Ahmed Boubacar - Jeune collégien, j'ai assisté, tous les soirs, aux conférences de l’éminent Pr. Théodore Monod sur recommandation de mon professeur de Sciences Nat, durant une bonne semaine.

Il s’agit d’une série de conférences que Monod a bien voulu dispenser à Nouakchott pour fêter avec nous la célébration du quinzième anniversaire de l'indépendance de la Mauritanie, en 1975, sur invitation de l’ISM (l’Institut Scientifique Mauritanien). Depuis lors, le Pr Monod me fait rêver. Ce savant était à l'aise dans tous les domaines scientifiques. Il aimait le désert. C'était un marcheur infatigable.

Rien ne pouvait échapper à son œil de maitre. Il collectionnait tout objet d'intérêt scientifique en arpentant, à pieds, des terrains inconnus des hommes, au fin fond du Sahara. L'homme a traversé ce siècle (1902-2000) en savant d'abord, en voyageur toujours, en humaniste aussi. Il sera le dernier naturaliste au sens de savant-es-toutes-disciplines des temps passés.

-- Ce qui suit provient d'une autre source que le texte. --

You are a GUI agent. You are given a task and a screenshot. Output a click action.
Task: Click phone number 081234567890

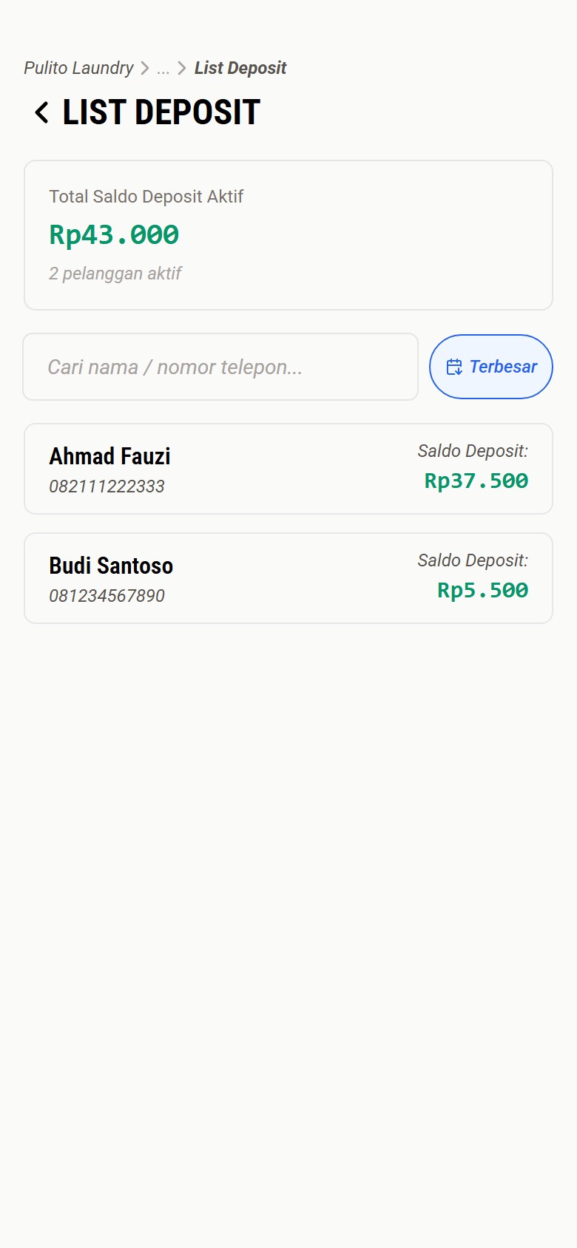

J'ai donc écouté, religieusement, sa voix suave, parlant de plusieurs domaines scientifiques tels la paléontologie, la géologie, la préhistoire, l’histoire, la botanique, l’ichtyologie de la Mauritanie devant un parterre de spécialistes. Mon pays était le jardin de Monod et il le connaissait mieux que nos vénérables bédouins. A l'issue de ces conférences, l'homme m'a marqué à vie. On pouvait être un savant de renommée mondiale et rester simple dans ses propos, humble dans sa vie.

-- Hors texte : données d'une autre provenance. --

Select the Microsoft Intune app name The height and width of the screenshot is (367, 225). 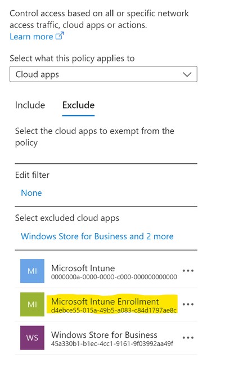point(83,268)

Aussi, abordant l’histoire de notre cote atlantique, raconta-t-il le drame consécutif au naufrage de la frégate "La Méduse" en 1816 sur les hauts fonds du banc d'Arguin en Mauritanie, en rapportant des témoignages écrits par MM. Corréard et Savigny, deux survivants du radeau de la Méduse.

Ce radeau a été construit, à la hâte, pour être chargé de colis lourds afin d’alléger et renflouer le navire échoué puis, par la suite des événements, il a servi à transporter 150 passagers qui y connaitront une fin tragique. Drame immortalisé pour la postérité par un peintre de génie (Théodore Géricault – voir tableau ci-haut) et depuis, exposé au Musée du Louvre. Ces témoignages accusaient les habitants de la cote Trarza, mon ensemble tribal, de ne pas avoir bien reçu les naufragés. Ma fierté en a pris un coup. Quelle honte ! Même si nos concitoyens nous taquinent quelquefois pour notre discutable hospitalité, les miens, devant leur conscience et leur honneur, ne pouvaient pas se soustraire à aider des hommes qui échouent sur leurs rivages dans les conditions pénibles décrites dans ce récit !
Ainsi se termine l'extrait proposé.